ECLI:NL:CRVB:2021:2062
Centrale Raad van Beroep
- Hoger beroep
- Rechtspraak.nl
Beoordeling van de mate van arbeidsongeschiktheid en geschiktheid voor de functie van machinaal metaalbewerker
In deze zaak heeft de Centrale Raad van Beroep op 18 augustus 2021 uitspraak gedaan in het hoger beroep van appellant tegen de beslissing van het Uwv over zijn arbeidsongeschiktheid. Appellant, die tot 12 juni 2015 als slijper/ijzerwerker werkte, meldde zich ziek op 7 oktober 2015 en vroeg een uitkering aan op basis van de Wet WIA. Het Uwv stelde zijn arbeidsongeschiktheid vast op 70,83% en kende hem een loongerelateerde WGA-uitkering toe. Appellant ging in bezwaar tegen deze beslissing, maar het Uwv verklaarde zijn bezwaar ongegrond. De rechtbank Rotterdam bevestigde deze beslissing in een eerdere uitspraak.
In hoger beroep voerde appellant aan dat de wijziging van zijn beperkingen door het Uwv onzorgvuldig was, omdat er geen contact met hem was geweest tijdens het bezwaar. Hij betoogde ook dat de functie van machinaal metaalbewerker niet geschikt voor hem was, omdat deze als solitaire functie werd beschouwd. De Centrale Raad van Beroep oordeelde echter dat het Uwv de mate van arbeidsongeschiktheid terecht had vastgesteld en dat de functie van machinaal metaalbewerker wel degelijk geschikt was, omdat er altijd collega's of leidinggevenden in de buurt zijn. De Raad bevestigde de eerdere uitspraak van de rechtbank en verklaarde het hoger beroep ongegrond.

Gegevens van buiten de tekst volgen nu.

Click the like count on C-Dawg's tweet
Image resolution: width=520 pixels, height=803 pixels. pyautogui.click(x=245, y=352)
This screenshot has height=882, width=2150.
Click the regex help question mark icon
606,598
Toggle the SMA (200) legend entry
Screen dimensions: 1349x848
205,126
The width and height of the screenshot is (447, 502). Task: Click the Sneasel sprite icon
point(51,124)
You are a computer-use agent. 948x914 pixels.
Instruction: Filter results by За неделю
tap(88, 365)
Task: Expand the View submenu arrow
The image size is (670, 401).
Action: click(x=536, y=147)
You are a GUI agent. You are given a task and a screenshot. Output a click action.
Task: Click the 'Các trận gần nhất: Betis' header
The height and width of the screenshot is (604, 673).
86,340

De uitspraak benadrukt het belang van een zorgvuldige beoordeling van medische gegevens en de geschiktheid van functies in het kader van arbeidsongeschiktheid. De Raad concludeerde dat de eerdere oordelen van de artsen en arbeidsdeskundigen voldoende onderbouwd waren en dat er geen reden was om de beslissing van het Uwv te herzien. De proceskosten werden niet toegewezen, omdat er geen aanleiding voor was.